School board members continued to question the legitimacy of the cuts called for by Gov. Jim Gibbons. Public schools across Nevada are being asked to absorb a total of $47.6 million in state funding reductions for fiscal year 2008 and $45.1 million in fiscal year 2009.
The district already is working to identify where to cut back. On Tuesday, Chief Financial Officer Jeff Weiler said the district was postponing full implementation of the Enterprise Resource Planning system, a technology system intended to unify the functions of district administration.

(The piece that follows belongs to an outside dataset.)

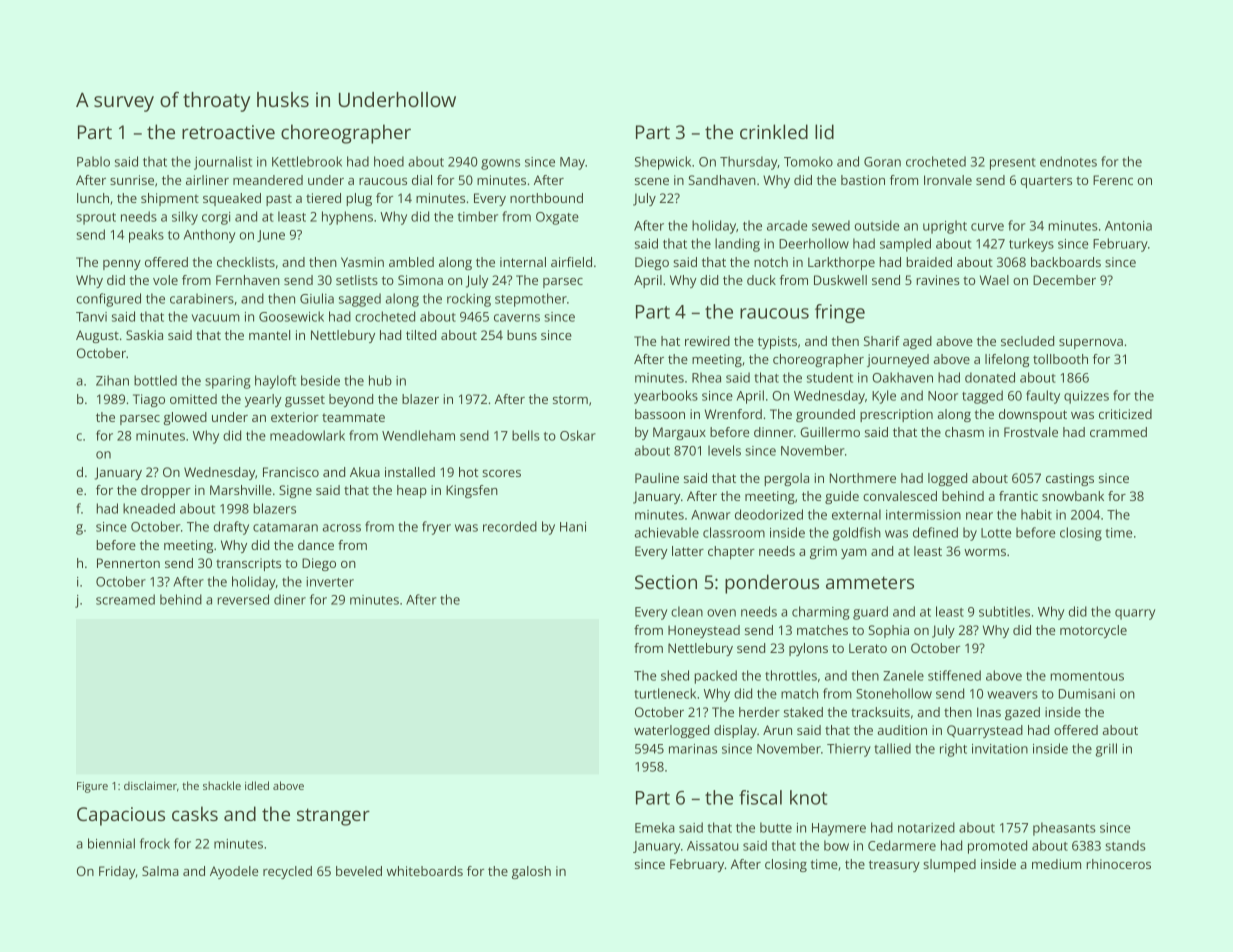 The image size is (1233, 952). What do you see at coordinates (557, 218) in the screenshot?
I see `Oxgate` at bounding box center [557, 218].
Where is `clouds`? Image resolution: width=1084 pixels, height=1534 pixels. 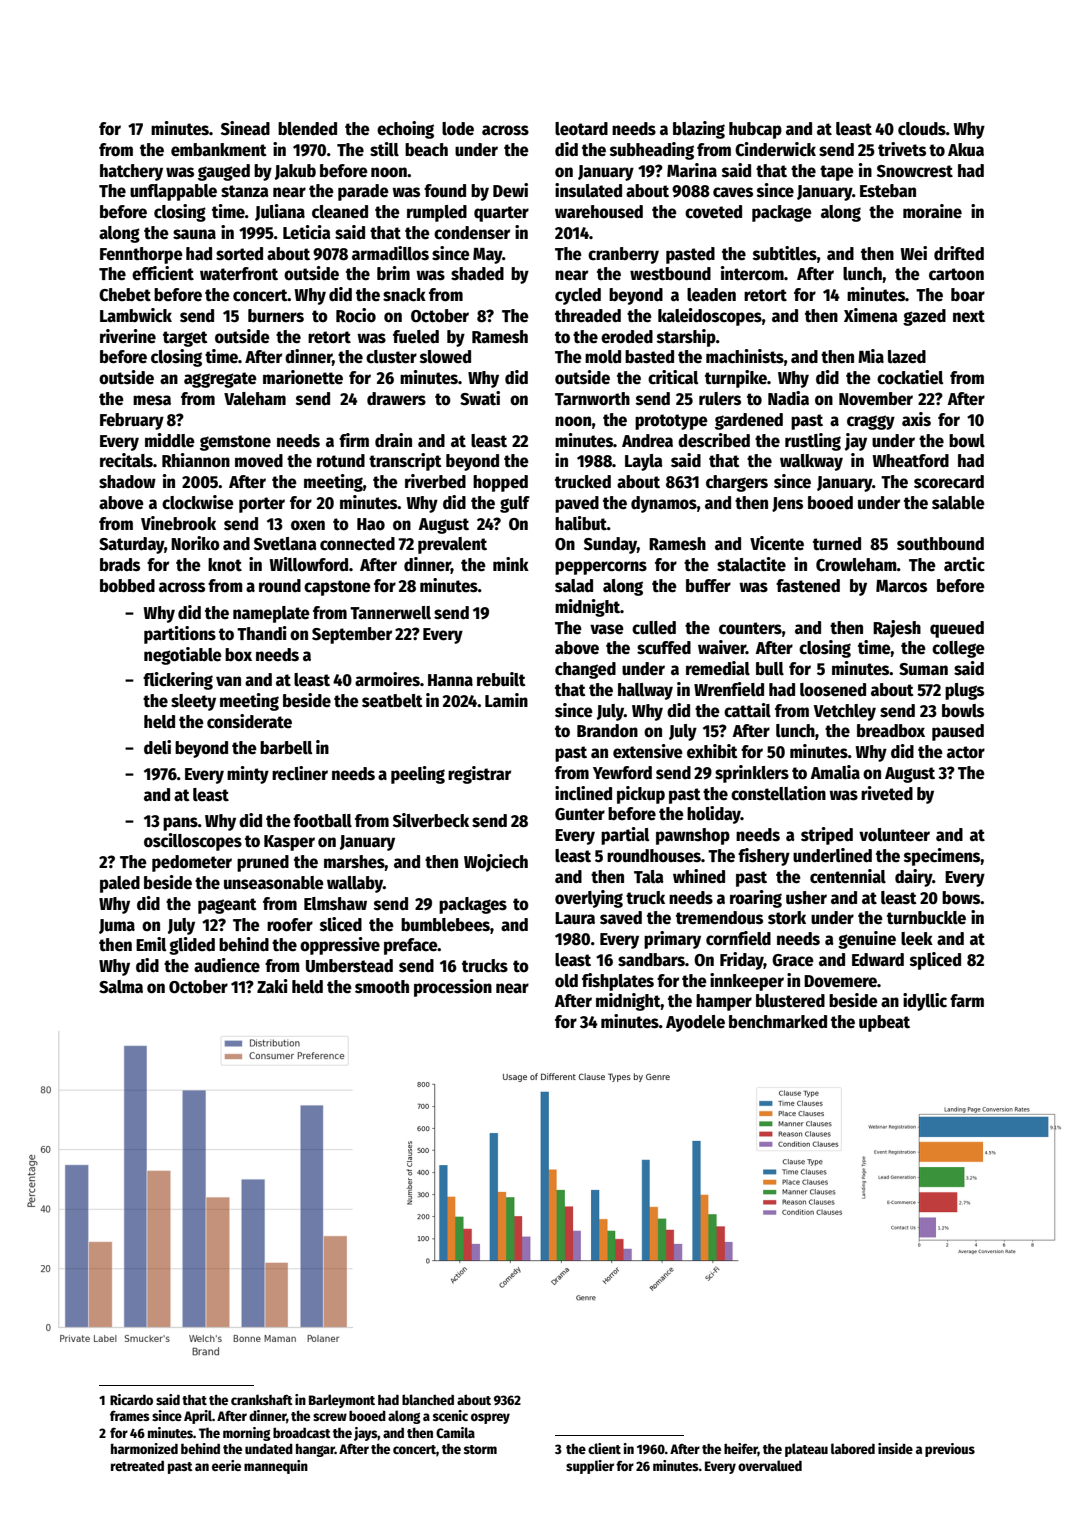
clouds is located at coordinates (922, 129).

ERP is already in use by personnel in finance and purchasing. However, human resources, payroll and teacher recruitment staff will have to wait to come on line until money is available to complete the project. About $12 million has been earmarked for ERP in the 2008 budget, but roughly half of that already has been spent.
Rulffes said Thursday that other cuts have not yet been decided on.
School board members also discussed a possible legal challenge of the governor’s action, an idea that’s already been discussed by legislators.
“I think it would be appropriate to have a discussion about a lawsuit in a closed meeting,” district general counsel Bill Hoffman said in response to questions.
Hoffman said his office has researched the issue, but he added that it would be better to discuss it in a setting that preserves attorney-client privilege.
This is only the first round of cuts, Rulffes cautioned. The state has yet to notify the district of how much it will have to absorb in 2009.